WORK ORDER —
Identify all lines in the data containing the string "Facebook". Copy them out.

AVAILABLE RECORDS —

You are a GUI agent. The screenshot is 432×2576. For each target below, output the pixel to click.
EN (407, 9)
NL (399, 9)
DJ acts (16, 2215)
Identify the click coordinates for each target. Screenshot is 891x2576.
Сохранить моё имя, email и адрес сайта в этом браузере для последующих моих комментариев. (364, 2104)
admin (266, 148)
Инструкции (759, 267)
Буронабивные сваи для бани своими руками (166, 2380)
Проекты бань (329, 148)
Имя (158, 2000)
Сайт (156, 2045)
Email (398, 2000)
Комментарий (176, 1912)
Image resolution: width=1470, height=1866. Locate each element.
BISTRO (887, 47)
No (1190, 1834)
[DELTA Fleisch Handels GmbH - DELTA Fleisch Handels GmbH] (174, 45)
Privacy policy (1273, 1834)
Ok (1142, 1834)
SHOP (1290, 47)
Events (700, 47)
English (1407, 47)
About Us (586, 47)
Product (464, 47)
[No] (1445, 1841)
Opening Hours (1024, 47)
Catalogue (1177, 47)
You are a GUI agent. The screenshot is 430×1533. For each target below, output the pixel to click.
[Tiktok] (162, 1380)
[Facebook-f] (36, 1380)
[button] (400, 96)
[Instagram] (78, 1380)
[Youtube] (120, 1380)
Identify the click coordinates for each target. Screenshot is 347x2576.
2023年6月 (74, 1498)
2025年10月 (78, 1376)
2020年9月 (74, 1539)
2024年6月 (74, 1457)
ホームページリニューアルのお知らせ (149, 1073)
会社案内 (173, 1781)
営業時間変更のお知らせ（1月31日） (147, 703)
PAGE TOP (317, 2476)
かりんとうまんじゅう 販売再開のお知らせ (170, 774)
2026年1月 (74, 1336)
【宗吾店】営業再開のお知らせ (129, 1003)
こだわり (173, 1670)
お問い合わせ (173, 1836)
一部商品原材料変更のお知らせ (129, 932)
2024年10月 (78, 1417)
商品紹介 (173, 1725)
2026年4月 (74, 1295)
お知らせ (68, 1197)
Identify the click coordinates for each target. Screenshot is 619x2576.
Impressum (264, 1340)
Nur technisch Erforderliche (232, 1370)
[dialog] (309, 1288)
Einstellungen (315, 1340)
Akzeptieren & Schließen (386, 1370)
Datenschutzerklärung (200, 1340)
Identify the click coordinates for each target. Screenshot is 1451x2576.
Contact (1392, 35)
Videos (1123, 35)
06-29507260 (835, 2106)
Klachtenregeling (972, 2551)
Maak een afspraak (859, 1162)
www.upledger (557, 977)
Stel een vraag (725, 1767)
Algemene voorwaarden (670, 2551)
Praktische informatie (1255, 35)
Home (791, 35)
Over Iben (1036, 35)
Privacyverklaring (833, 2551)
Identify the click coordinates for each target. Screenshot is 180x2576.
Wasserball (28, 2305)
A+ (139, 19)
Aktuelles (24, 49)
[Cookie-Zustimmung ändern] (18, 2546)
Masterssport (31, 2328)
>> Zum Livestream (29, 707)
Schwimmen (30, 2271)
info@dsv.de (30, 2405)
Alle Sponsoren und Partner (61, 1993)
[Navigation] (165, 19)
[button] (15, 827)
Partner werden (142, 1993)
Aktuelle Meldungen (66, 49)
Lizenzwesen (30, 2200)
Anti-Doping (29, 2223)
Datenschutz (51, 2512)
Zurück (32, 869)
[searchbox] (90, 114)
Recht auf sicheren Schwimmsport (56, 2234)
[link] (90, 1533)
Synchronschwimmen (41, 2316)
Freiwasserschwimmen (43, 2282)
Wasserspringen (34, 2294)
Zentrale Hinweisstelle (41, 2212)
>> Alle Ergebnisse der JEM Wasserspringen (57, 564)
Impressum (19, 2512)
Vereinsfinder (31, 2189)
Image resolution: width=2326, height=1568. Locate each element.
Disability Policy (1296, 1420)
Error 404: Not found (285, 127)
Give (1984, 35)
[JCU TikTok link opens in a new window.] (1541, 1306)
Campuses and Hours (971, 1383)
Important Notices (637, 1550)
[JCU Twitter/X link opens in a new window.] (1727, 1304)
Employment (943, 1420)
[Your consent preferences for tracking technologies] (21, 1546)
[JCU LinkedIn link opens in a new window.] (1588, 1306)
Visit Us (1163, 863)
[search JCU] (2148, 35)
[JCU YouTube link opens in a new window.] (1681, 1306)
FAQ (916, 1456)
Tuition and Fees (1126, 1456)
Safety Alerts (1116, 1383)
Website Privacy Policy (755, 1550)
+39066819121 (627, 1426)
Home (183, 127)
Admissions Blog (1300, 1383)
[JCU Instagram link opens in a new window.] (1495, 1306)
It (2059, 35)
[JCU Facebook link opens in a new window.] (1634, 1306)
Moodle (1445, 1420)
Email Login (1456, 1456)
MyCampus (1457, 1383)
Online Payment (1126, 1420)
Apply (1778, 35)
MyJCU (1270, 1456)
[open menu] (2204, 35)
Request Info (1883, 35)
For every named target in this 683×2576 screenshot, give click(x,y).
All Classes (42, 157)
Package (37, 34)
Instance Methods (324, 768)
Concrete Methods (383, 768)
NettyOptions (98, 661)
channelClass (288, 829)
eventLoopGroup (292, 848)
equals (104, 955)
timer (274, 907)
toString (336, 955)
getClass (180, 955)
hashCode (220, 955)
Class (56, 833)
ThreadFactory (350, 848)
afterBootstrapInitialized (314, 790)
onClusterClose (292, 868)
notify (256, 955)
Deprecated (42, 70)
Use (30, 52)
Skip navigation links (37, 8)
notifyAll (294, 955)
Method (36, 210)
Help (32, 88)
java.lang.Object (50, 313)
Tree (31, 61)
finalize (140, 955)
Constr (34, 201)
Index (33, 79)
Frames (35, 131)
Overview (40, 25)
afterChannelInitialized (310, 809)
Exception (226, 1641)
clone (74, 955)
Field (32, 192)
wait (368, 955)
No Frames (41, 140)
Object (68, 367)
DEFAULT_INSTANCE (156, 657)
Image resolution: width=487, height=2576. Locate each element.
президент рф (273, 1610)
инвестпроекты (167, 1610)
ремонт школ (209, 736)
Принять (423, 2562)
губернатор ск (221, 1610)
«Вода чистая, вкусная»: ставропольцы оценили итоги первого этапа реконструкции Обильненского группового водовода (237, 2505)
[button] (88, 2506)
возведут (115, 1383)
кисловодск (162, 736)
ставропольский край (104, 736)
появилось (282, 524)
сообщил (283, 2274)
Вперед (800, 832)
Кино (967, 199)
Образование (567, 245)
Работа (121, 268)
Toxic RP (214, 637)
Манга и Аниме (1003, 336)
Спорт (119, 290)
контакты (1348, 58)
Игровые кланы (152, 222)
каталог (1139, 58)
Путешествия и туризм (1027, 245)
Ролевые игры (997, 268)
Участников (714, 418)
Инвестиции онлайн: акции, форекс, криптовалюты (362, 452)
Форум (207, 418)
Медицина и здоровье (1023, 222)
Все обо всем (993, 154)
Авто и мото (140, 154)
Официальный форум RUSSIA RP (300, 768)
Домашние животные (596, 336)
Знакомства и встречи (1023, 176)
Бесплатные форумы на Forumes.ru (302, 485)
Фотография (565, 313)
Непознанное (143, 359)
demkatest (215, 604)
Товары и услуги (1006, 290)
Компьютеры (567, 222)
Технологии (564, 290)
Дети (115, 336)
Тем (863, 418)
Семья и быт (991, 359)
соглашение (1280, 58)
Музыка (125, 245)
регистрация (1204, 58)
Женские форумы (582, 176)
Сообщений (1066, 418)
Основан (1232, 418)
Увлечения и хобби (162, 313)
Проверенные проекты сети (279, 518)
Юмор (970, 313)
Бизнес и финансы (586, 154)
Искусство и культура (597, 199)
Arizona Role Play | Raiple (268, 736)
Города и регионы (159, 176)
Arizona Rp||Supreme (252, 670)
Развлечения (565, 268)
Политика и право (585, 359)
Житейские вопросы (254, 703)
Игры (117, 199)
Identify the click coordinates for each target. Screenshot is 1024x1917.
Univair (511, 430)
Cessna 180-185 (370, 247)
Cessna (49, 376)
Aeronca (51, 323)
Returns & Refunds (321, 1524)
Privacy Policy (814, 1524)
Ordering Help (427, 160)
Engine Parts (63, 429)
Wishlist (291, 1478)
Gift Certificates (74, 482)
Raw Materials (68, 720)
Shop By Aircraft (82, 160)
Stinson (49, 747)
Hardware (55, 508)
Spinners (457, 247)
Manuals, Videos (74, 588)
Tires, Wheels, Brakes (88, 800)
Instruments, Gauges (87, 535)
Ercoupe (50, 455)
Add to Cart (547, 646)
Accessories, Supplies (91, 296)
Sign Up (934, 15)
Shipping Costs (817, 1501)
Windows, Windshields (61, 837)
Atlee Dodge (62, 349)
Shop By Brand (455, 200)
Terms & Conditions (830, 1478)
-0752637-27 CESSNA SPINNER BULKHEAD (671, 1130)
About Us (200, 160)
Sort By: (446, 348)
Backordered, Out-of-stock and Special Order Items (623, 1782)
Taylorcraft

SOLVED EXERCISE —
[Facebook-f] (36, 1380)
[JCU Facebook link opens in a new window.] (1634, 1306)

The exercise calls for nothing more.